Mr Misra, who heads SoftBank’s investment arms, is known as a master of intricate financial instruments – a skill set that appeals to Mr Son. This can also lead to problems. As global head of the fixed-income division at Deutsche Bank, Mr Misra oversaw the creation of complex mortgage securities, instruments thought to have contributed to the global financial crisis.
Show them the money
SoftBank’s plan to list its Japanese telecoms unit – SoftBank Corporation – will allow it to get some cash out of the business while providing a window into the company’s value for investors.

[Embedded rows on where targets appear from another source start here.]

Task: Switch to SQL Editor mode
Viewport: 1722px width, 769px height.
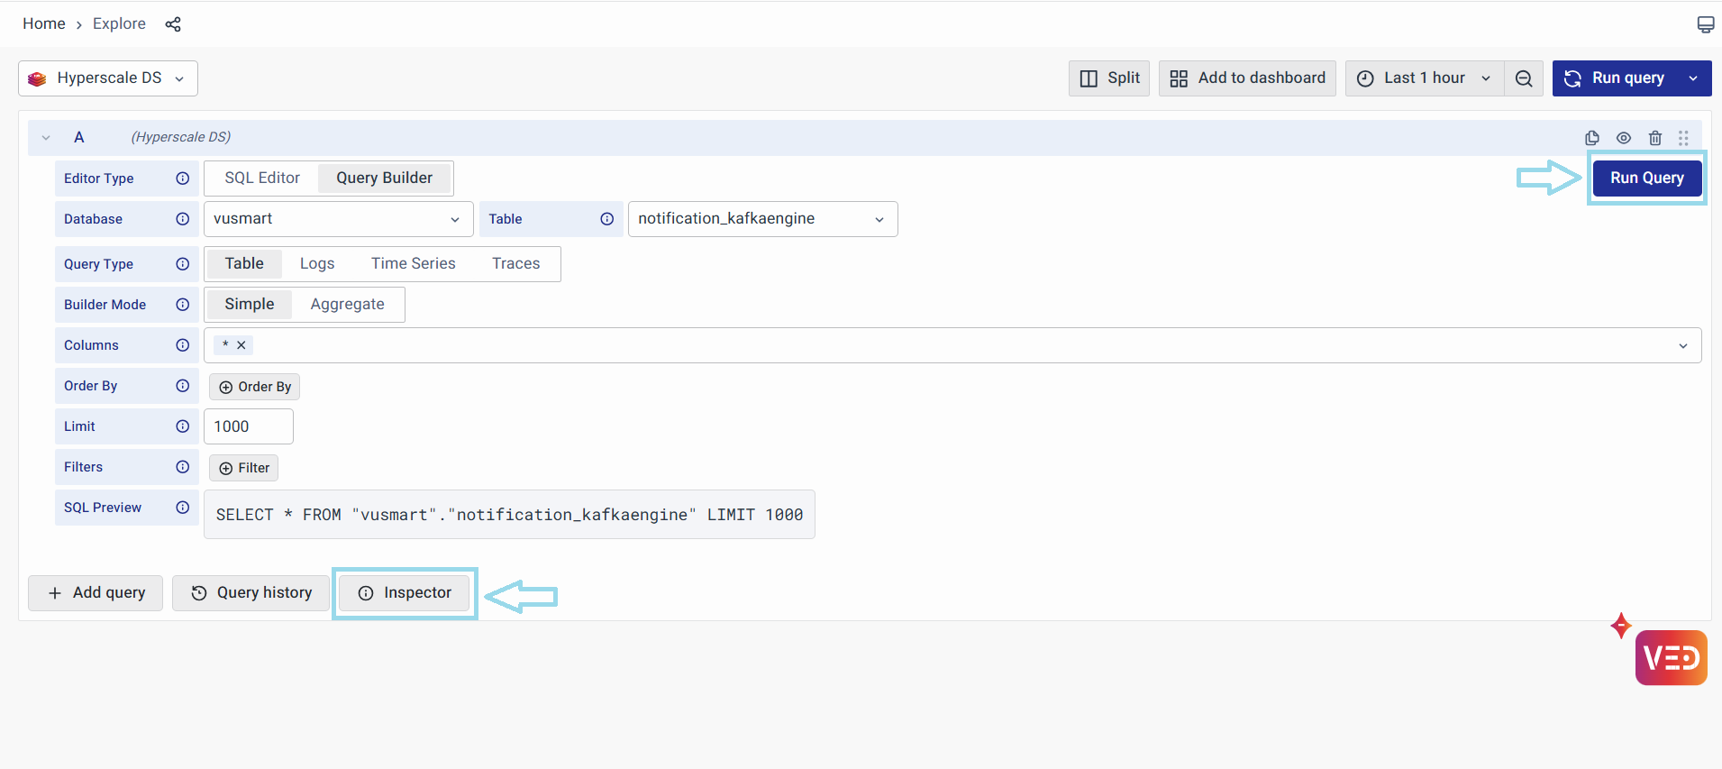Action: point(262,179)
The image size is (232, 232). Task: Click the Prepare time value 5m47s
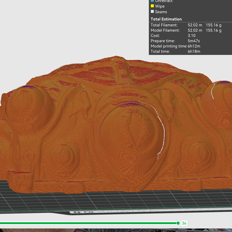(x=194, y=41)
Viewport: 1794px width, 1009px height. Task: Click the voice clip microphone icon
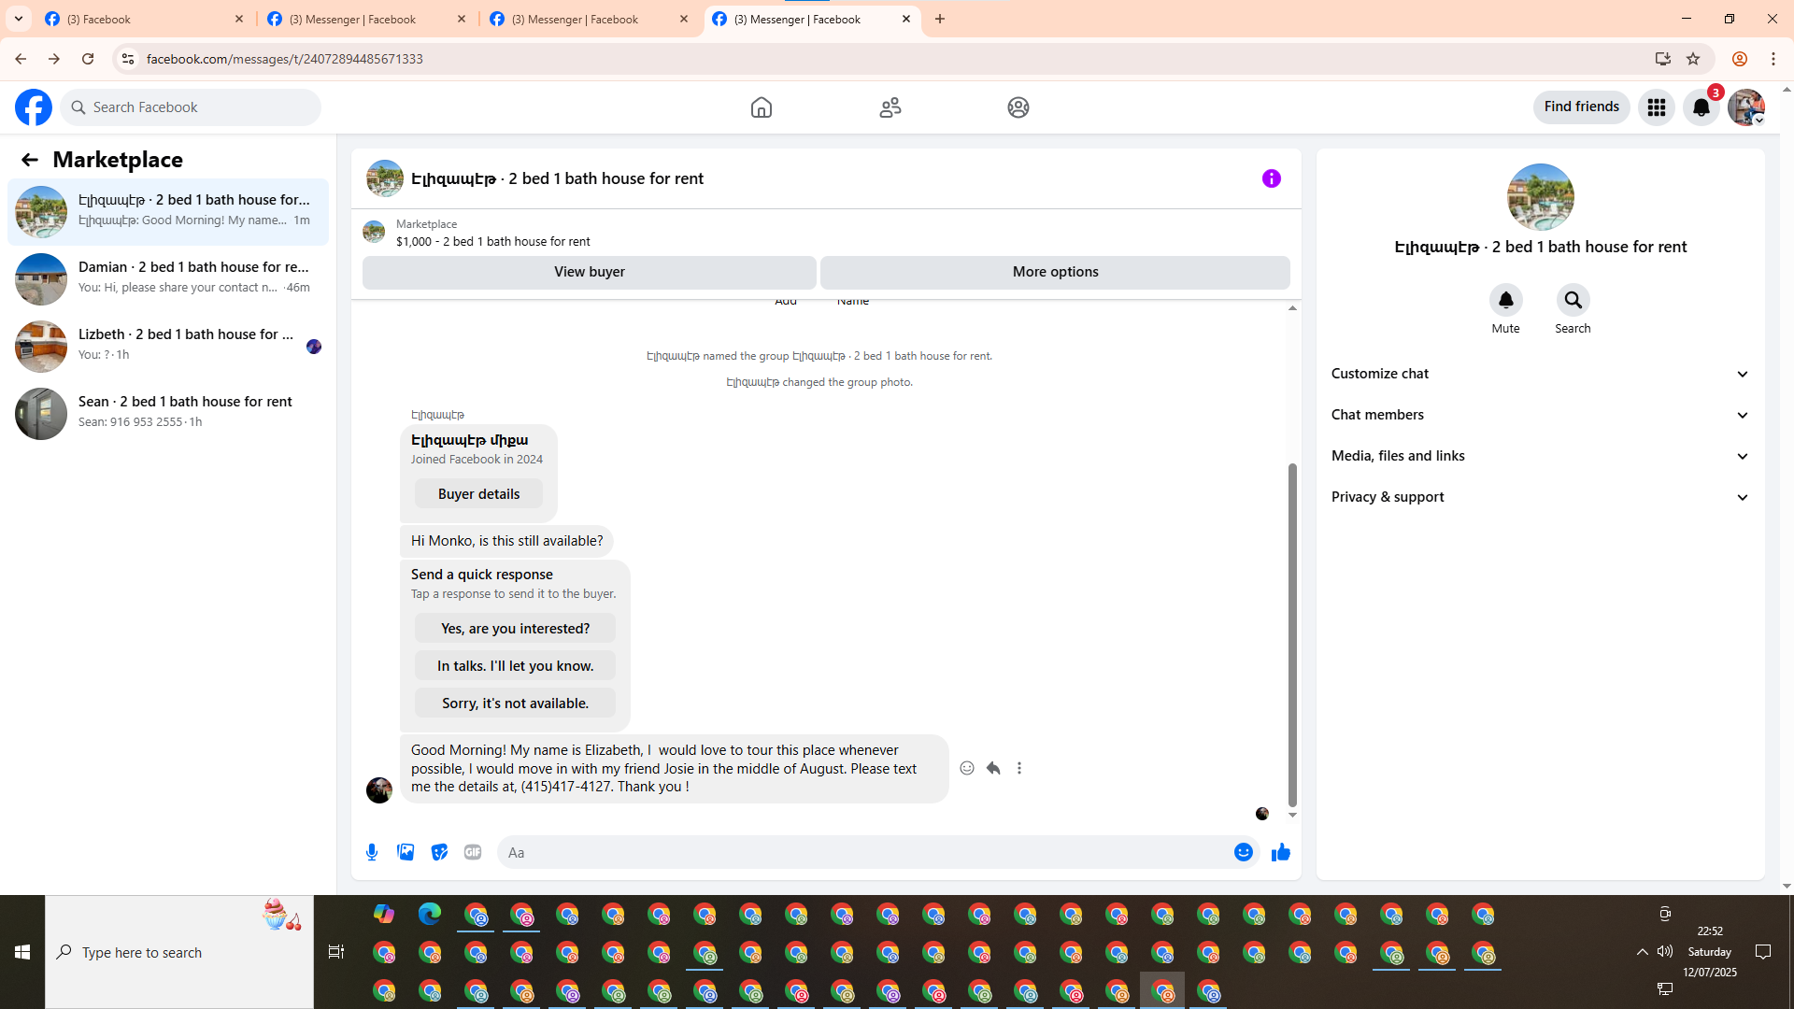[x=372, y=852]
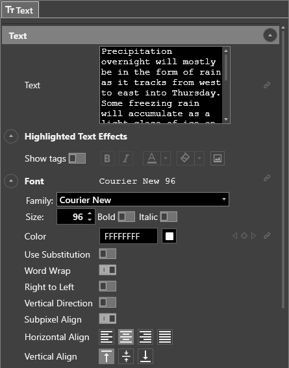
Task: Click the Bold highlighted text effect icon
Action: point(108,158)
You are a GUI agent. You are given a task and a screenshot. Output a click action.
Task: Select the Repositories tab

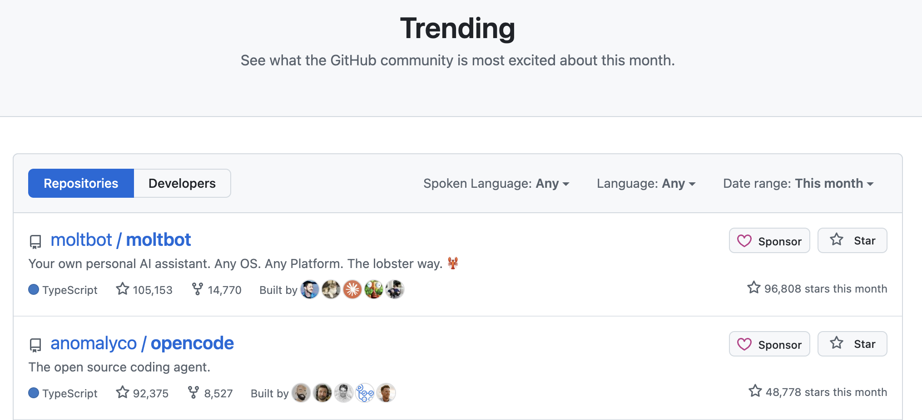(x=81, y=183)
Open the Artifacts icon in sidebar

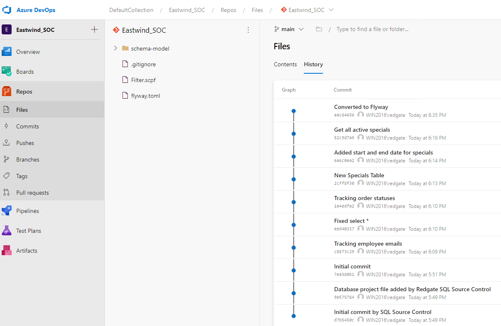click(x=7, y=251)
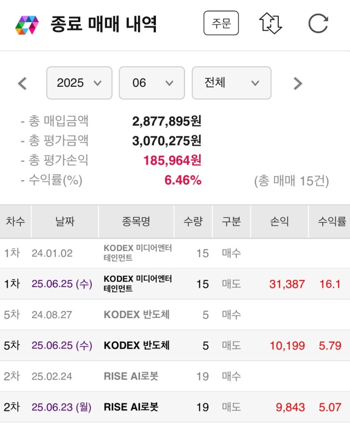Viewport: 350px width, 427px height.
Task: Click the colorful app logo icon
Action: [x=27, y=25]

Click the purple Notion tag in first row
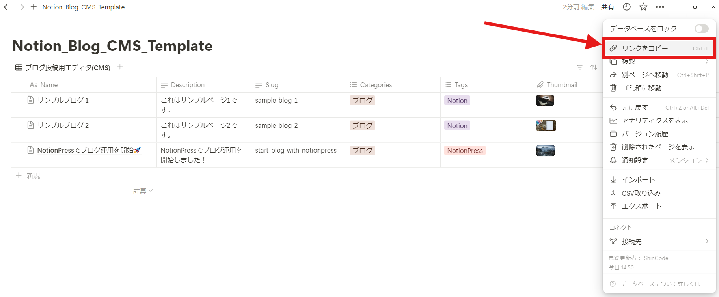click(x=457, y=101)
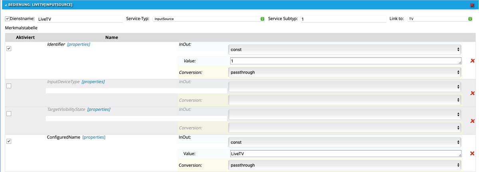Click red X delete icon for ConfiguredName row
This screenshot has width=479, height=172.
click(x=473, y=154)
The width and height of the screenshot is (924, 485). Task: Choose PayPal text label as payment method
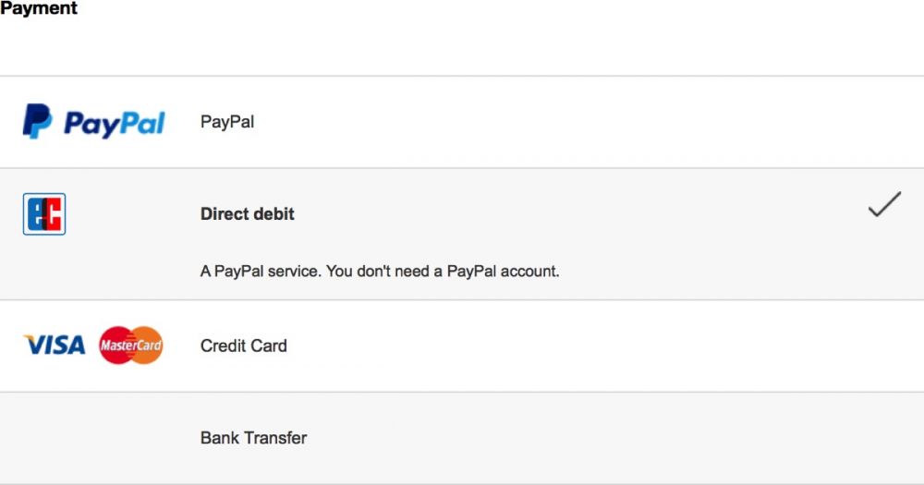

The sale is not yet confirmed, but investors are expectant. Stocks in the parent company rose 6% when the idea was floated in January. “I think it makes sense to take some cash out of that business,” says Mr Gordon.
Creditors may not agree. The Japanese unit currently guarantees debt across much of the rest of the group and is viewed as its cash cow. “Depending on the flotation percentage, SoftBank Group will lose some of the dividends it has been getting from the domestic mobile company that has been its major cashflow generator,” says Mr Yanase at Moody’s.
The jury is still out on whether SoftBank is led by a visionary who can deliver the world’s next great company, or whether it is simply being driven too far, too fast. The company may not present an easy bet for the average investor looking for quarterly dividends, but if Mr Son’s vision pans out, his empire could become a corporate titan for the 21st century.
“All great companies and industries were built in the face of eye-rolling and huge risk,” says Mr Gordon. “I think SoftBank is one of those companies where if it works – and we’re not done yet – it will be one of those that was scary, scary, scary [for investors] and then became a monster.”